Nous avons eu l’occasion de souligner ailleurs que cette démonstration est parfois très difficile à faire en pratique. En l’occurrence, la cour s’est appuyée sur le fait que les termes du titre étaient liés à l’œuvre à laquelle ils s’appliquent.

On peut toutefois s’interroger sur le point de savoir si cette jurisprudence est conforme à la jurisprudence de la Cour de justice de l’Union européenne.

Dans son arrêt Infopaq de 2009, la CJUE a certes jugé qu’une combinaison de mots peut être originale (CJUE, 16 juillet 2009, Infopaq, C‑5/08). La CJUE a toutefois précisé par la suite la notion d’originalité en affirmant qu’est originale une œuvre qui résulte de choix libres et créatifs (CJUE, 1e décembre 2011, Painer, C-145/10).

En l’espèce, la cour d’appel de Paris ne semble pas avoir appliqué exactement ces critères, la cour ayant utilisé la formule habituellement employée par la jurisprudence française, selon laquelle une œuvre est originale dès lors qu’elle résulte d’un « effort créatif ». De manière plus critiquable selon nous, la cour d’appel de Paris semble avoir déduit le caractère créatif de la combinaison de termes en cause du simple fait que ces termes étaient liés au contenu de l’œuvre. Or, on pourrait très bien imaginer qu’une combinaison de termes reflétant le contenu d’une œuvre ne soit pas pour autant originale en tant que telle. A notre sens, la cour aurait dû s’attacher plus à la question de savoir si le fait de combiner les termes « mémoire » et « fauve » pouvait, en tant que tel, révéler un choix créatif, peu important le lien que ces termes puissent avoir avec le contenu de l’œuvre.

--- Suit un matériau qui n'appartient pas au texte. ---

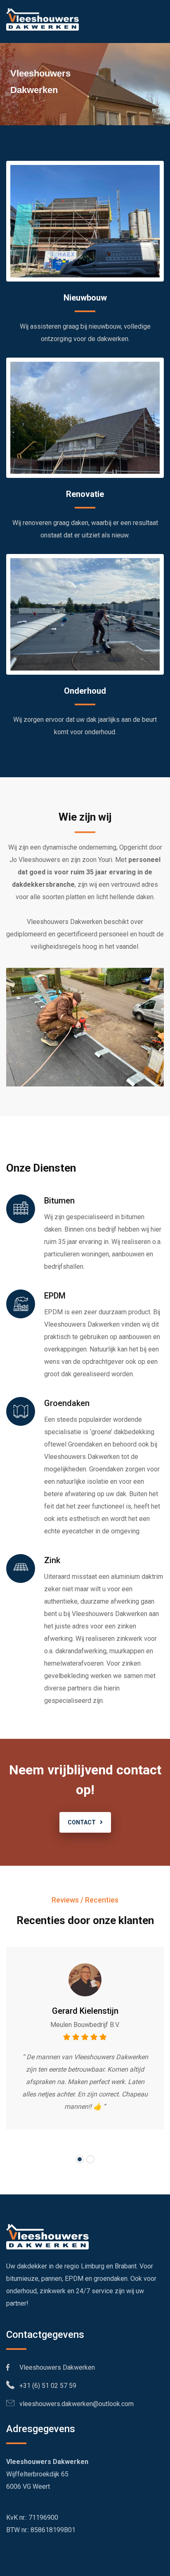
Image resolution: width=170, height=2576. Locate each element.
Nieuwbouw (85, 298)
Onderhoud (85, 691)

La solution retenue par la cour n’en aurait peut-être pas été différente, sachant que le seuil de créativité exigée par la jurisprudence européenne est bas (cf. not. notre précédent article : http://www.cabinet-arenaire.com/fiscalite-et-droit-dauteur-en-matiere-de-photographies/) et que toute œuvre, quel que soit son mérite, peut être protégée par le droit d’auteur.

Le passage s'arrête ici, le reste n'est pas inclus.